## Veri kümesi öğeleri
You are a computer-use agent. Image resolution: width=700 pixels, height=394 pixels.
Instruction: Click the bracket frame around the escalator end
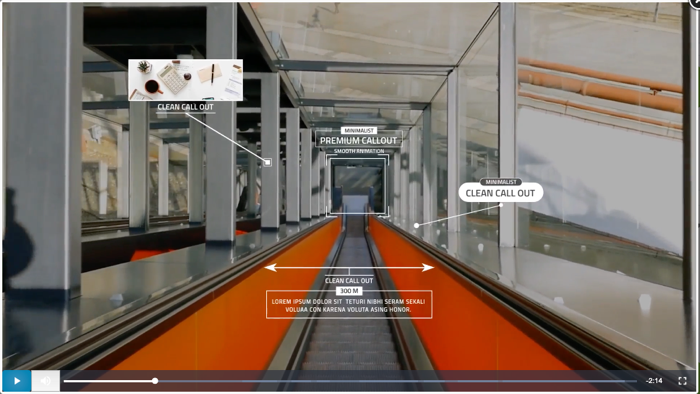pyautogui.click(x=358, y=186)
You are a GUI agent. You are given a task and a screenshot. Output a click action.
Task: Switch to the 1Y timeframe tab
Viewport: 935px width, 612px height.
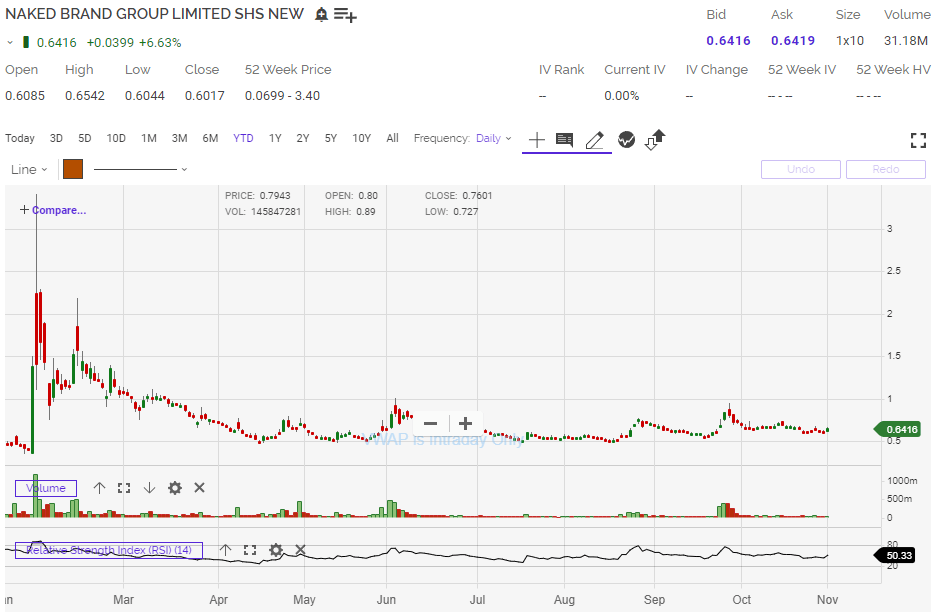(x=275, y=139)
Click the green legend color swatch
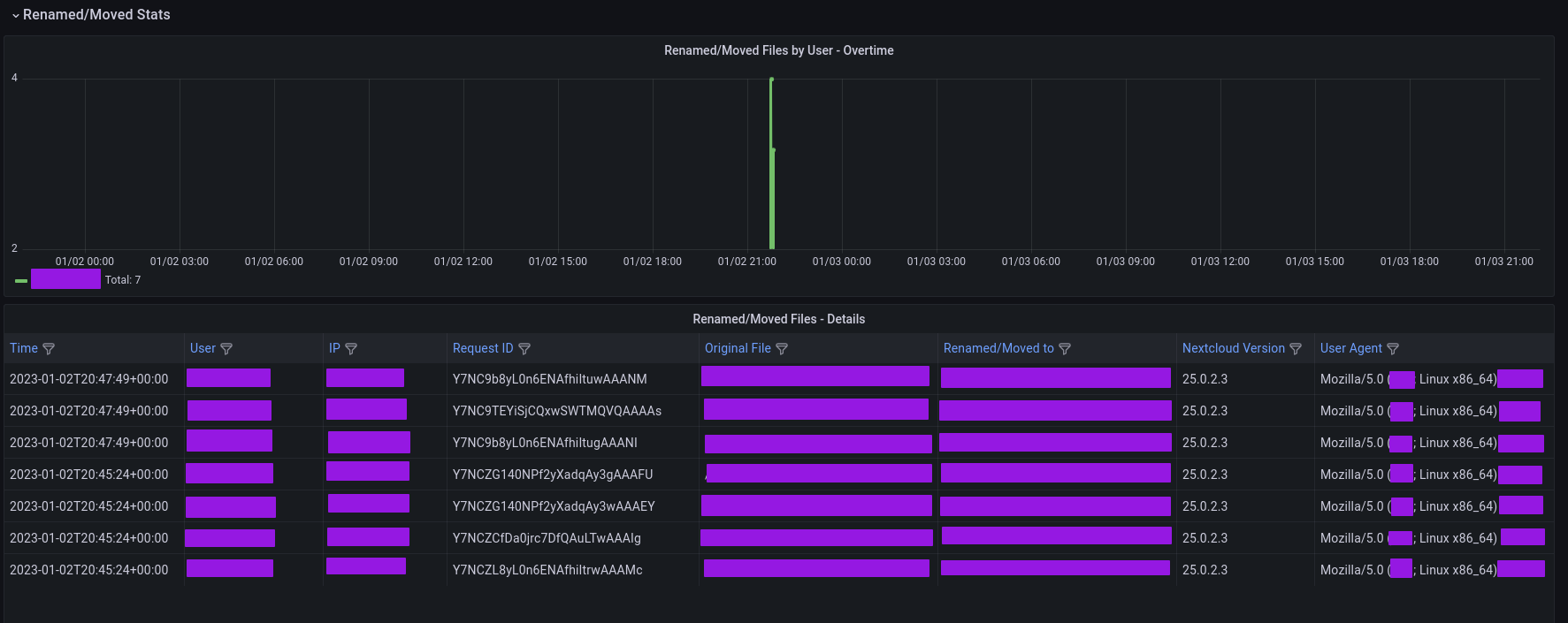1568x623 pixels. point(21,280)
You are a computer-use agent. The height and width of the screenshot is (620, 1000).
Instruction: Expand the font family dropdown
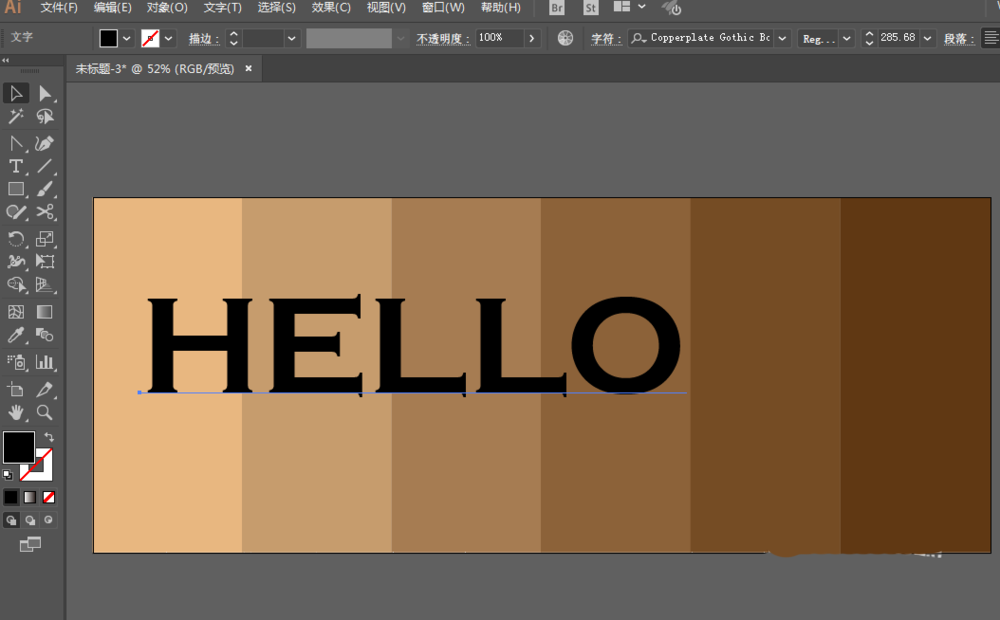point(782,38)
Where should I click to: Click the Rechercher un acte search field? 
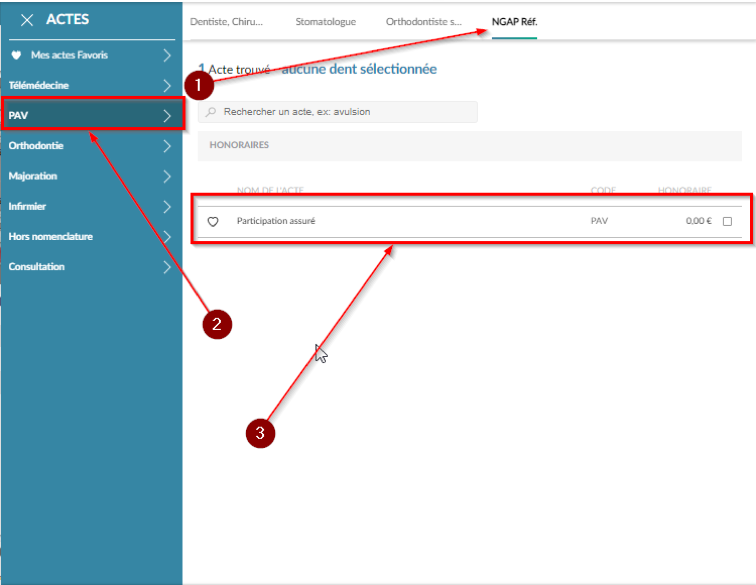pyautogui.click(x=340, y=112)
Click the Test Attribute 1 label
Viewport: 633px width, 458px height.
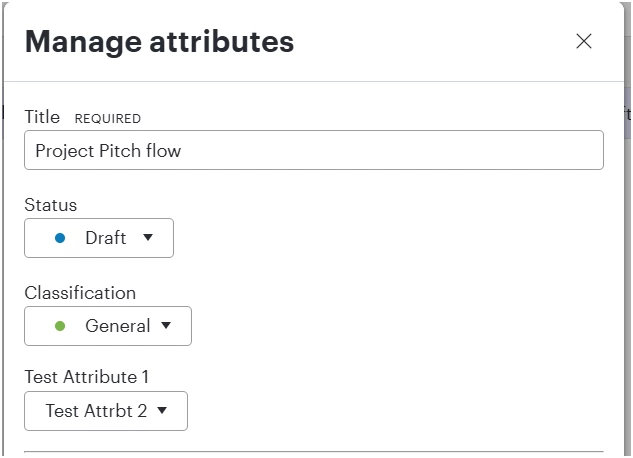[x=87, y=377]
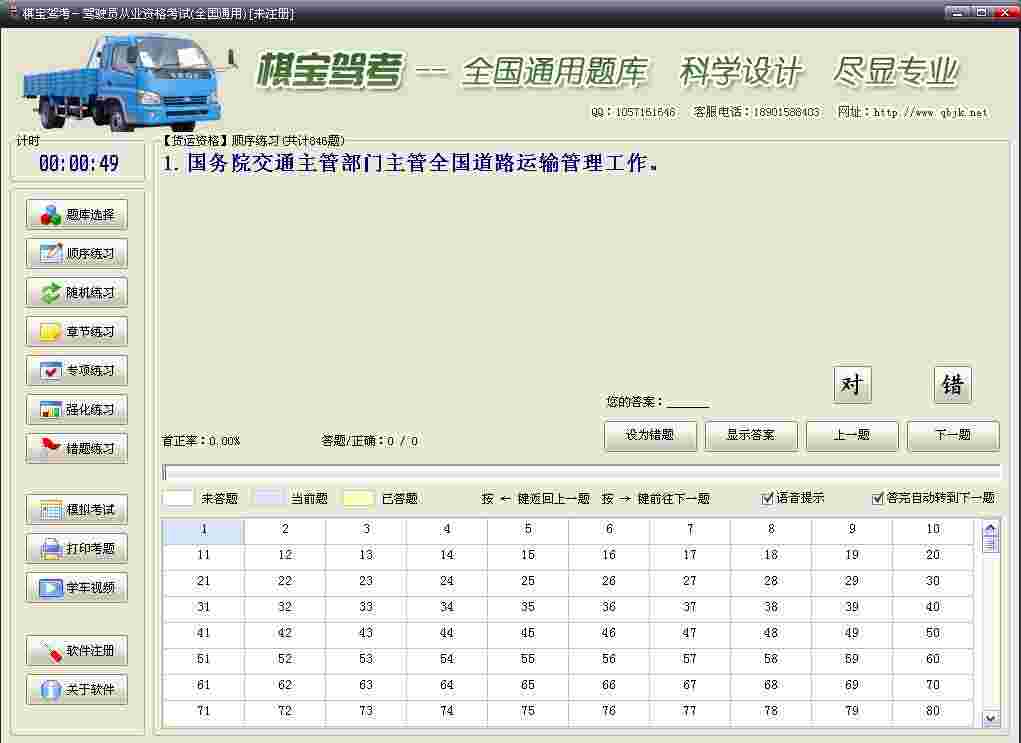
Task: Start 随机练习 random practice mode
Action: [77, 293]
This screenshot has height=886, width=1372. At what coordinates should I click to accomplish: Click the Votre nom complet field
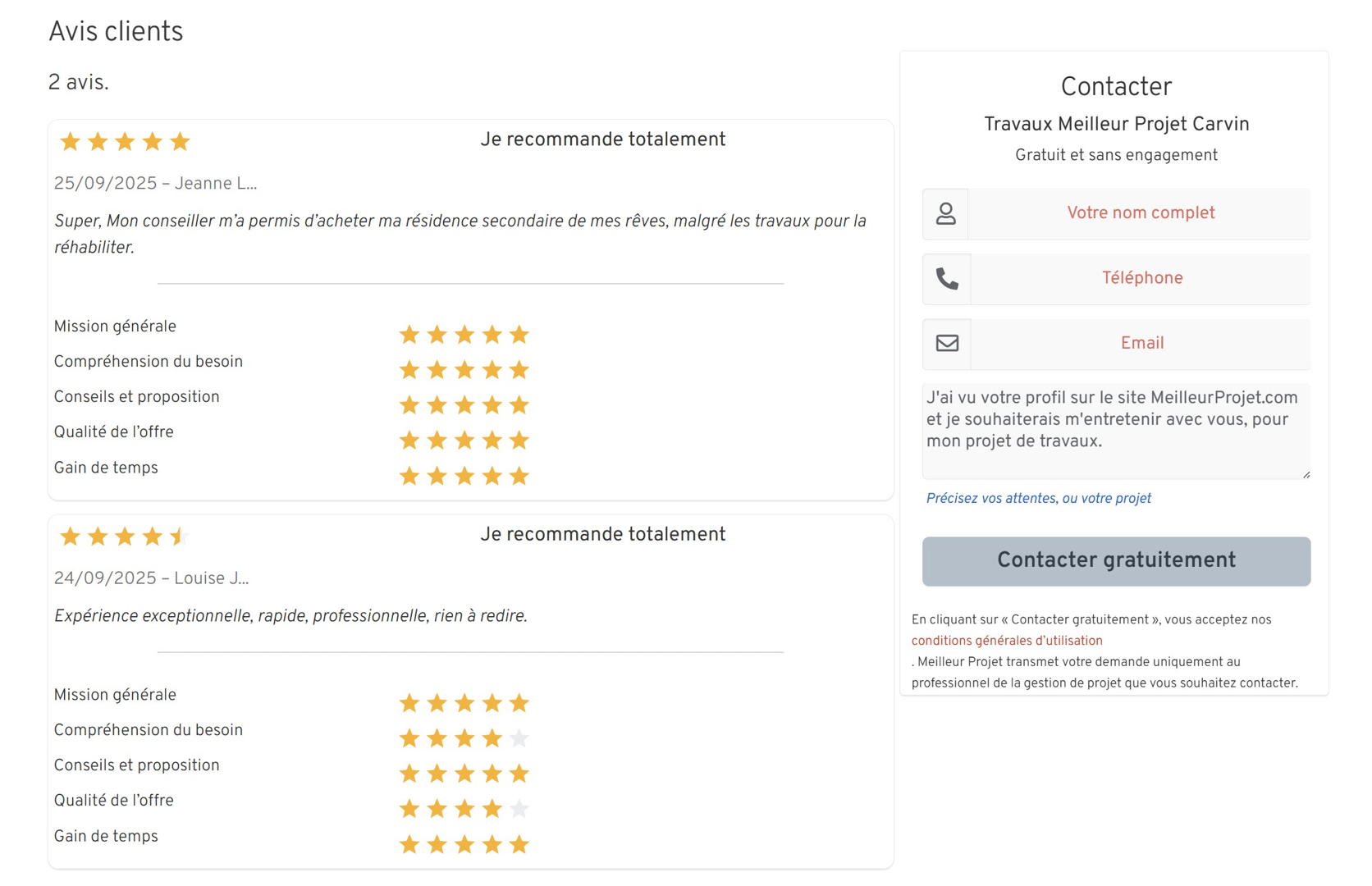point(1140,212)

## Görev metni
"This screenshot has" ifadesinin geçtiği satırdan öğelerin sonuna kadar olan kısmı, o satır da dahil ve içindeki istekler de olmak üzere yeniden yazın. Cevaplardaki tıklama koordinatlarını 1,85 ile çarpıp tam sayıya yuvarlayın (buçukları yukarı yuvarlayın) ve resimleri cevaba koymayın.

## Alıştırma cevabı
This screenshot has height=886, width=1372. At what coordinates should I click to accomplish: Click the Votre nom complet field
point(2109,392)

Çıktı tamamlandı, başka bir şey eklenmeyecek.